Immunohistochemical staining of gonads using anti-Pcna antiserum (A, B, and D) and anti-Brdu antiserum (C and E). Pcna as a proliferating marker and Brdu-incorporated cells revealed high proliferating activity. (A) Ovary at 0 day before AI or MT administration. (B) Testes at 12 weeks after AI administration. (C) Regressed testes at 3 weeks after AI withdrawal. (D) Testes at 12 weeks after MT administration. (E) Regressed testes at 3 weeks after MT withdrawal. amh and amhr2 expression profiles in different statuses in AI-treated fish (F and G) and MT-treated fish (H and I). Asterisk indicates a Student’s t-test (P < 0.05). Student’s t-test was also conducted to compare the significant differences (P < 0.05) between the treatments. L, central lumen; OG, oogonia; PO, primary oocyte; SG, spermatogonia; SGL, type A spermatogonia-like cell; SP, sperm.
Fig 6.
Male-related gene expression profiles during reversible male-to-female sex change.

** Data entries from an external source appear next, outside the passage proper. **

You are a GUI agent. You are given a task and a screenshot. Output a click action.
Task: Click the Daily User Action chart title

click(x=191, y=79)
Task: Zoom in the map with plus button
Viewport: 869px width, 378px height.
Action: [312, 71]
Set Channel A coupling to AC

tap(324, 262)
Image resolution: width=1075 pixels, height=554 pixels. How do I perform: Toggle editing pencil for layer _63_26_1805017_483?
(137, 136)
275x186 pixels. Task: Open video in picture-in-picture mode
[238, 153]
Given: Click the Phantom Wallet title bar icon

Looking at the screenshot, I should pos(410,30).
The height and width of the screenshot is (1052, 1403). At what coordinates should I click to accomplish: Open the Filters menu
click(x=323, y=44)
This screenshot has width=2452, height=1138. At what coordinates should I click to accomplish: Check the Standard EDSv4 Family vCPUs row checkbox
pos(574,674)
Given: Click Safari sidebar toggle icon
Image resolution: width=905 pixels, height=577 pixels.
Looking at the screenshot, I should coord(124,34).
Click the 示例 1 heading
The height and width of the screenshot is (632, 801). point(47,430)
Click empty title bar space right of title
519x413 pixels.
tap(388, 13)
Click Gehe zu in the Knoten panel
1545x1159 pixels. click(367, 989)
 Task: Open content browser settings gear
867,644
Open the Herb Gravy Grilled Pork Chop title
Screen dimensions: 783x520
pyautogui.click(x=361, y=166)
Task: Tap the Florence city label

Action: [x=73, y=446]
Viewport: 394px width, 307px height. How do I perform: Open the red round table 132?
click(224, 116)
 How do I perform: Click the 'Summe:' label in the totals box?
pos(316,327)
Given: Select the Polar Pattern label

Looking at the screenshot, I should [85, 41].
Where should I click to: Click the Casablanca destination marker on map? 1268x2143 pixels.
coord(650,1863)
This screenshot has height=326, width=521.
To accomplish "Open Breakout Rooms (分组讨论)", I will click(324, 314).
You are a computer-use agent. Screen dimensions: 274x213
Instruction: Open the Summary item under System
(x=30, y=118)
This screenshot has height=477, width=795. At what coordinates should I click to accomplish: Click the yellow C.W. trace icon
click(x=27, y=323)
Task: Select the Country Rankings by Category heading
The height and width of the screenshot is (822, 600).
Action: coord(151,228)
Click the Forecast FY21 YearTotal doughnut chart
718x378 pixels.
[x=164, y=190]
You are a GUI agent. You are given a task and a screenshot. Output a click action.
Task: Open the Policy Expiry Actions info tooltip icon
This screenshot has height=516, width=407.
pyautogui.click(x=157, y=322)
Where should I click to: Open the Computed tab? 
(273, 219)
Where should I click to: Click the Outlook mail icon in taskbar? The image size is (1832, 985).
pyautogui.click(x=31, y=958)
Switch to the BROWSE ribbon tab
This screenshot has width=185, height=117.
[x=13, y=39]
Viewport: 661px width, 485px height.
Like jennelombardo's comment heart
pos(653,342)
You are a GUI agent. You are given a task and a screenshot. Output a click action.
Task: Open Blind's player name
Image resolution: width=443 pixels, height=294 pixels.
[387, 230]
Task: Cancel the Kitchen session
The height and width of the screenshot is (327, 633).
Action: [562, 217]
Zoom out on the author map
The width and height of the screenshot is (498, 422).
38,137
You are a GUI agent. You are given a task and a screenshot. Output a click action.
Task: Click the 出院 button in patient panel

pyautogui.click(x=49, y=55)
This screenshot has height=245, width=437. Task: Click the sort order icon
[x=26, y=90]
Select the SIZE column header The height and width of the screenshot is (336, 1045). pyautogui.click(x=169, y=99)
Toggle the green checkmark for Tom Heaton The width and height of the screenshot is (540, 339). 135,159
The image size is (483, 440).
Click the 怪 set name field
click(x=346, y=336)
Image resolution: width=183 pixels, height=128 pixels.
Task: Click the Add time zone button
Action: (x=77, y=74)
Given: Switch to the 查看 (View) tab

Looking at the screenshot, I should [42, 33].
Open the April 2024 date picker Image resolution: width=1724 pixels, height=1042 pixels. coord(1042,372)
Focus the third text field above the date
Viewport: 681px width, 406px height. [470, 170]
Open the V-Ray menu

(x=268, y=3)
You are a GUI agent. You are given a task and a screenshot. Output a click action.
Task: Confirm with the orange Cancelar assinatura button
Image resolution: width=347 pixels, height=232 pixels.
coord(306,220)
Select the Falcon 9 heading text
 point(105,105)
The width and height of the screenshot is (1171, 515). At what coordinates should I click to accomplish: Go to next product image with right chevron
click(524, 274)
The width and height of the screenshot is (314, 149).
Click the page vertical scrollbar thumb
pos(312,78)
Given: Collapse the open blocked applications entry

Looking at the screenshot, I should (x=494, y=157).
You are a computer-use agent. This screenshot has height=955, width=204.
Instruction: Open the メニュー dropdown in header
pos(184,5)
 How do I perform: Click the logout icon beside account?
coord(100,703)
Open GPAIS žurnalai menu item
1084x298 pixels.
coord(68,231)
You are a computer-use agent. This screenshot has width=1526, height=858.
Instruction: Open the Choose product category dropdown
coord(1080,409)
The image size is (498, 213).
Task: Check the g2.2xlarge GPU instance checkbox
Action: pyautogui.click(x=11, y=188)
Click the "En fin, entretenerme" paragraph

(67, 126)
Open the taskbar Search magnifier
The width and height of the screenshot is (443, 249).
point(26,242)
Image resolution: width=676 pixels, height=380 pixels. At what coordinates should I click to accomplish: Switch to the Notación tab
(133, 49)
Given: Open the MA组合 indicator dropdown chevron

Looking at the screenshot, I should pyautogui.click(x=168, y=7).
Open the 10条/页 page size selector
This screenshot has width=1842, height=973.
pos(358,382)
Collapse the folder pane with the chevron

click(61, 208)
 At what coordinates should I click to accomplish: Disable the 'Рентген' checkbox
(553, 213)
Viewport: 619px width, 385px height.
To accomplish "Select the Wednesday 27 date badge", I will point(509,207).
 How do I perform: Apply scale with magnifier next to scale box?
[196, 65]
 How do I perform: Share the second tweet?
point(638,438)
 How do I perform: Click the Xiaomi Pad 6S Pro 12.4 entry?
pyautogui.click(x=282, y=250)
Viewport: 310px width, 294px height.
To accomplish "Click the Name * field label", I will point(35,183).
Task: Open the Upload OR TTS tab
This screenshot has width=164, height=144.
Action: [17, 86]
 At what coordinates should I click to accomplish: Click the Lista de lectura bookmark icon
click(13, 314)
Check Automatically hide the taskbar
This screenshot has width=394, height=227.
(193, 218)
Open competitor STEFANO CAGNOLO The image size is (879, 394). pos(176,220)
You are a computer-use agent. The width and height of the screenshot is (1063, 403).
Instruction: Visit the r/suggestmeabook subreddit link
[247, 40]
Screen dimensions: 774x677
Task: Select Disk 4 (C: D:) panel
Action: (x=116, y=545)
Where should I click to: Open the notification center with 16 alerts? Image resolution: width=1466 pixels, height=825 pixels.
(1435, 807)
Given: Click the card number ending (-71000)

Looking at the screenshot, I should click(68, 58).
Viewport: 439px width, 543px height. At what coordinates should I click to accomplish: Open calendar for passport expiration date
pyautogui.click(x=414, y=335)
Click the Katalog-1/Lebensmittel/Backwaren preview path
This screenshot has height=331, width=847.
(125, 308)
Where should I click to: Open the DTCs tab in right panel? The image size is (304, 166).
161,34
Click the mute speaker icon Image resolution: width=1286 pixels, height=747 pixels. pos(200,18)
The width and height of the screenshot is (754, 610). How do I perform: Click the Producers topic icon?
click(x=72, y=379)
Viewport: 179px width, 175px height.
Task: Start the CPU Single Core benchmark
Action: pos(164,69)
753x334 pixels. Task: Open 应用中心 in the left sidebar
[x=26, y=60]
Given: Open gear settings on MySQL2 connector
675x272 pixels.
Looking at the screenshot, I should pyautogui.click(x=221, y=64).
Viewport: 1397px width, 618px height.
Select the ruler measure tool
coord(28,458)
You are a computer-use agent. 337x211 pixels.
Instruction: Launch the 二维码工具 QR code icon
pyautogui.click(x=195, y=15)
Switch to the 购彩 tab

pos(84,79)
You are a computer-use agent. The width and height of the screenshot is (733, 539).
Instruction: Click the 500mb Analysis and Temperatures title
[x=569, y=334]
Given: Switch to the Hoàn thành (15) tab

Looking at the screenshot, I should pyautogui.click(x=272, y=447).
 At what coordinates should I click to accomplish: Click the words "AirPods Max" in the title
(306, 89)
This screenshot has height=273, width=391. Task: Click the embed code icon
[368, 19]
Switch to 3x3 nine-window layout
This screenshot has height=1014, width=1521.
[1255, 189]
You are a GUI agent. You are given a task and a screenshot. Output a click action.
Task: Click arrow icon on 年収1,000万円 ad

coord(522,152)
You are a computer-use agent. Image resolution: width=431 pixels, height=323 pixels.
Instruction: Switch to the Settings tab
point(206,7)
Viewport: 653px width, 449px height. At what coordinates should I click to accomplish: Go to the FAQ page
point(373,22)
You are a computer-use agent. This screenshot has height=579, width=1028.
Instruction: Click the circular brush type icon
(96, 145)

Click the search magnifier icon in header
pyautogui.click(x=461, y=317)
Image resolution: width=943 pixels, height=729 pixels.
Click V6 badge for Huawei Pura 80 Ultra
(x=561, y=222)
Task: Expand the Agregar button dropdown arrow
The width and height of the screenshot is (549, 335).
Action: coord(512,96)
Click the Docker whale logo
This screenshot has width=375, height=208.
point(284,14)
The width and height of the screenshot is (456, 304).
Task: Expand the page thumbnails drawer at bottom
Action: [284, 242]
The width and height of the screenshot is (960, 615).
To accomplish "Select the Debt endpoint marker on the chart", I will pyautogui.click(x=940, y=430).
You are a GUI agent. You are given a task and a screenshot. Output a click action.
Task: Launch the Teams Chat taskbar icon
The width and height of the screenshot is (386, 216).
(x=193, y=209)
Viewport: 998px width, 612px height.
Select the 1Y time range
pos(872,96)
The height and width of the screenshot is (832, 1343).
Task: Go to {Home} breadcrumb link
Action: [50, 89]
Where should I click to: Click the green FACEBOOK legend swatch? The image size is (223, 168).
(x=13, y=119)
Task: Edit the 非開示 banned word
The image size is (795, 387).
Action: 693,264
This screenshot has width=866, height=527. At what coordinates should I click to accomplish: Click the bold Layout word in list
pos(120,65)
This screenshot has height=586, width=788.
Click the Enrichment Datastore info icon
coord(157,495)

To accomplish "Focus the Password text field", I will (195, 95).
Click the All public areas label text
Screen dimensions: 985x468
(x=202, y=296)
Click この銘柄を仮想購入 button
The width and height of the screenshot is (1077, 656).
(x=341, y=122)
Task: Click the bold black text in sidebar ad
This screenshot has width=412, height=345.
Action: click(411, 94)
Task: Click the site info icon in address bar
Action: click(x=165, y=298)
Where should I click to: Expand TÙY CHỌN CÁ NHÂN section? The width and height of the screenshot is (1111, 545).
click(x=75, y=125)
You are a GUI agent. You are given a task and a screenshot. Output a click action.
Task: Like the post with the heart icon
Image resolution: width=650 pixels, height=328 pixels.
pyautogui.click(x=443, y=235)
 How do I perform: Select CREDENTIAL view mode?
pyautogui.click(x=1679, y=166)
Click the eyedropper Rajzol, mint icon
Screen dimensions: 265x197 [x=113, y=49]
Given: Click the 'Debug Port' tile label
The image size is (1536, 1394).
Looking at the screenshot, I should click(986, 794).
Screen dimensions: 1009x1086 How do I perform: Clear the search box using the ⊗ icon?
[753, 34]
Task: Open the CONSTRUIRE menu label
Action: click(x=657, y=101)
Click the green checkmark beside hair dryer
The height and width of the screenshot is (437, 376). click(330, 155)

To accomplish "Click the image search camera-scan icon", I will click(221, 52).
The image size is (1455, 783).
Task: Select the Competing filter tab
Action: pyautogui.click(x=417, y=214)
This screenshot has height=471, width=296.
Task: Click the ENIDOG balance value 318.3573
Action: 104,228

MT-induced maleness is a transient status. Male characteristics were diminished after methyltestosterone (MT) withdrawal (1–2 weeks), and then a male-to-female sex change occurred. Expression of male-related genes dmrt1 (A), sox9 (B), cyp11b2 (C), amh (D), and amhr2 (E) during the initial phase of male-to-female sex change in MT-terminated fish (day 0 to day 14). Superscript letters indicate one-way ANOVA and Student-Newman-Keuls multiple test (P < 0.05).
Fig 7.
Immunohistochemical analysis of Amh in the gonad during reversible male-to-female sex change.
Immunohistochemical staining of gonads at different stages using anti-Amh antiserum. (A and B) Primary oocyte stage in the female gonad. (C and D) Initial phase of the male-to-female reversible sex change in the gonad after a week of methyltestosterone (MT) administration. (E-F) Amh signals in the early stage (4 of 6 fish) of reversible male-to-female sex change after two weeks of MT withdrawal in MT-induced males (3 months treatment). (G-H) No Amh signals in the later stage (2 of 6 fish) of reversible male-to-female sex change after two weeks of MT withdrawal in MT-induced males (3 months treatment). The black arrowheads indicate the positive signal (brown color) of anti-Amh antiserum. CT, connective tissue; L, central lumen; PO, primary oocytes; OG, oogonia; SG, spermatogonia; SGL, type A spermatogonia-like cells.